The Intertubes are abuzz with comments regarding the latest utterance from famed atheist Richard Dawkins. In this Salon article he is quoted as saying that "mild pedophilia" should not be cause for concern.
In a recent interview with the Times magazine, Richard Dawkins attempted to defend what he called “mild pedophilia,” which, he says, he personally experienced as a young child and does not believe causes “lasting harm.”
Dawkins went on to say that one of his former school masters “pulled me on his knee and put his hand inside my shorts,” and that to condemn this “mild touching up” as sexual abuse today would somehow be unfair.
“I am very conscious that you can’t condemn people of an earlier era by the standards of ours. Just as we don’t look back at the 18th and 19th centuries and condemn people for racism in the same way as we would condemn a modern person for racism, I look back a few decades to my childhood and see things like caning, like mild pedophilia, and can’t find it in me to condemn it by the same standards as I or anyone would today,” he said.
Plus, he added, though his other classmates also experienced abuse at the hands of this teacher, “I don’t think he did any of us lasting harm.”

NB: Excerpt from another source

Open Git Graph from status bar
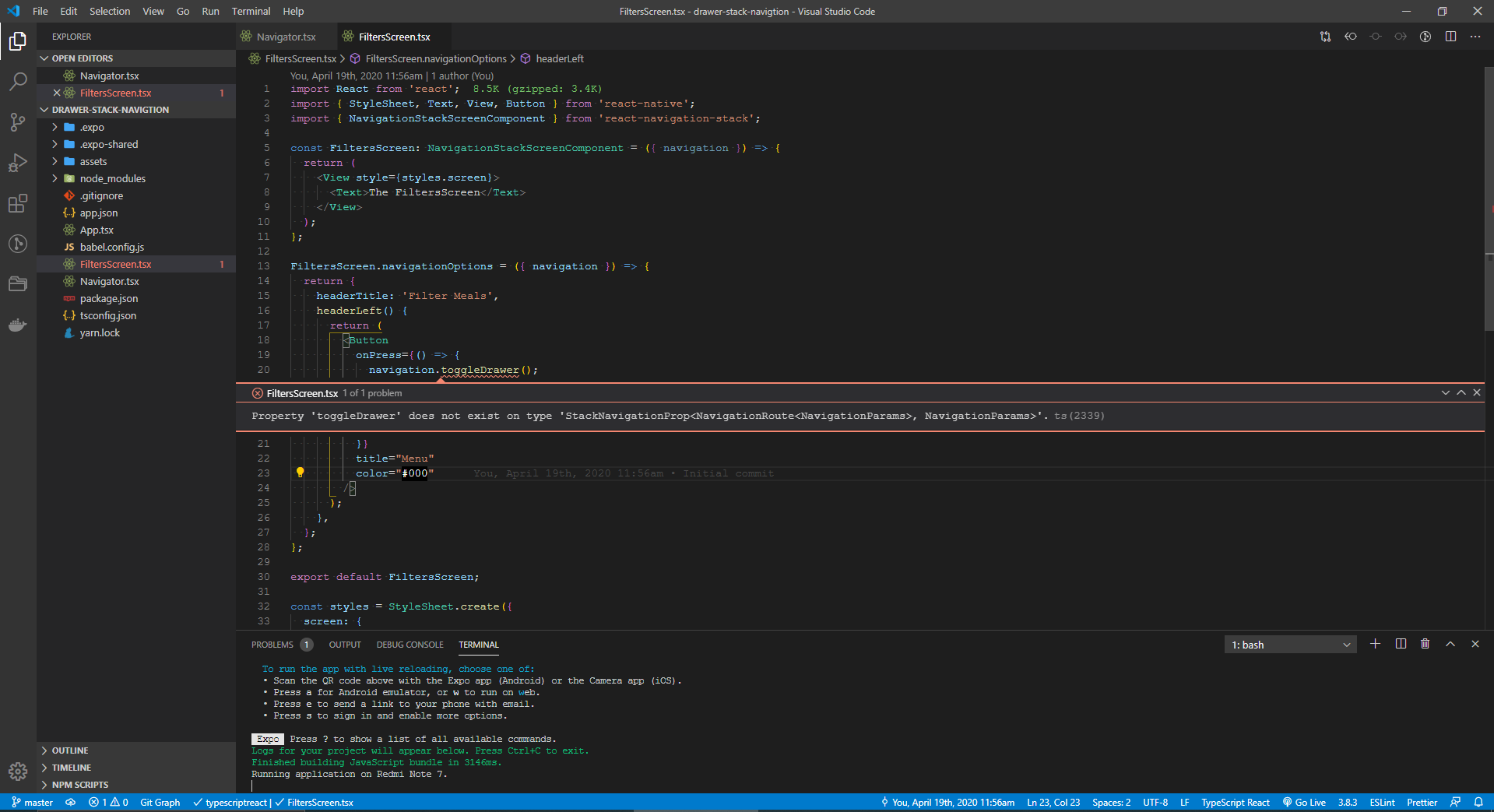 coord(160,802)
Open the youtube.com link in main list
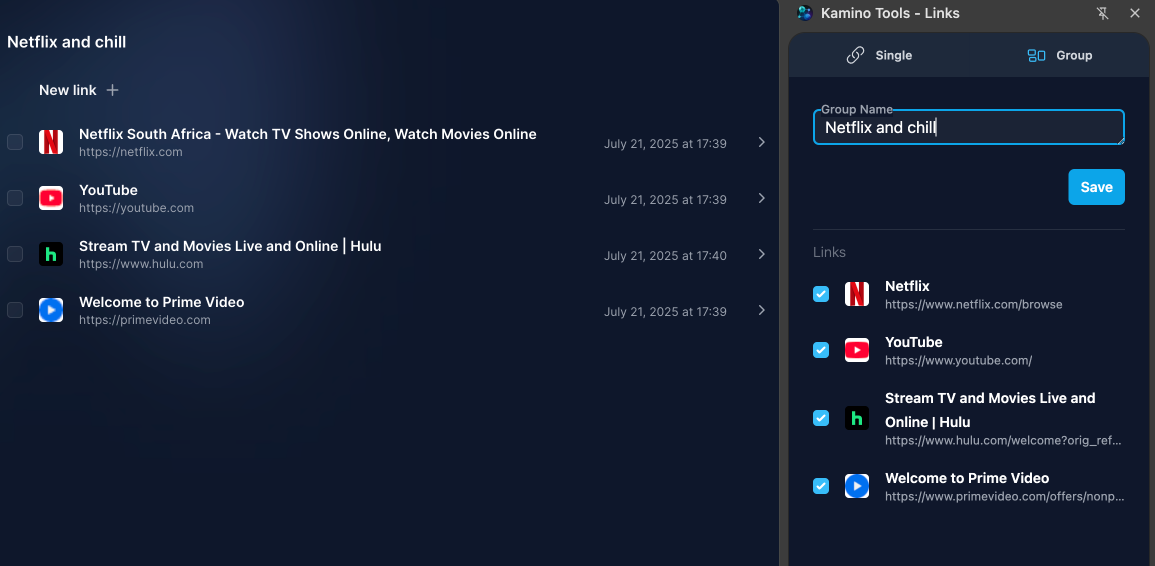Viewport: 1155px width, 566px height. pos(136,208)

This is not the first time Dawkins has, at least by implication, downplayed the importance of pedophilia and child abuse generally. Notoriously he once said that raising a child as a Christian could be more damaging than subjecting the child to sexual abuse: "Horrible as sexual abuse no doubt was, the damage was arguably less than the long-term psychological damage inflicted by bringing the child up Catholic in the first place."

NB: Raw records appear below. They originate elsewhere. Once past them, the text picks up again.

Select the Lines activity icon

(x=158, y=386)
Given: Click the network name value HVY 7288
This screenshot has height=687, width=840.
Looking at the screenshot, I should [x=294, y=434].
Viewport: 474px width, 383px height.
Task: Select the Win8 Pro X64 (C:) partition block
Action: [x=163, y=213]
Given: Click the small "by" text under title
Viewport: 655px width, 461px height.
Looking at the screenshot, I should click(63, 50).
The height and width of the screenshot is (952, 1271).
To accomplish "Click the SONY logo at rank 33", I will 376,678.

His latest statement seems to be in line with his previous comments on the subject. He obviously thinks that raising a child in a religious belief system is an act of intolerable cruelty, but he exhibits no comparable outrage about physical molestation.
This rather peculiar stance could be taken as merely a personal quirk on Dawkins' part. My impression of Dawkins is that, like many highly educated and intelligent people, he is remarkably unskilled at introspection and self-criticism, and also has an exceedingly shallow understanding of viewpoints with which he disagrees. He is, in other words, altogether too sure of himself when he deigns to weigh in on subjects outside the narrow scope of his expertise.
What makes his most recent comment a little more interesting is that it follows in the wake of numerous allegations of sexual misconduct on the part of leading advocates of the "skeptical"-humanist-atheist-materialist position.
A rundown of these allegations, or most of them, can be found here.
Now, it can always be said that these allegations are unproven – which they are – and that even if there is something to them, it has nothing to do with the underlying intellectual positions taken by these individuals. In fact, I've said something similar myself. But I'm starting to wonder if maybe there is some connection between sexual misconduct (or the downplaying or tacit endorsement of such) and the materialist ethos.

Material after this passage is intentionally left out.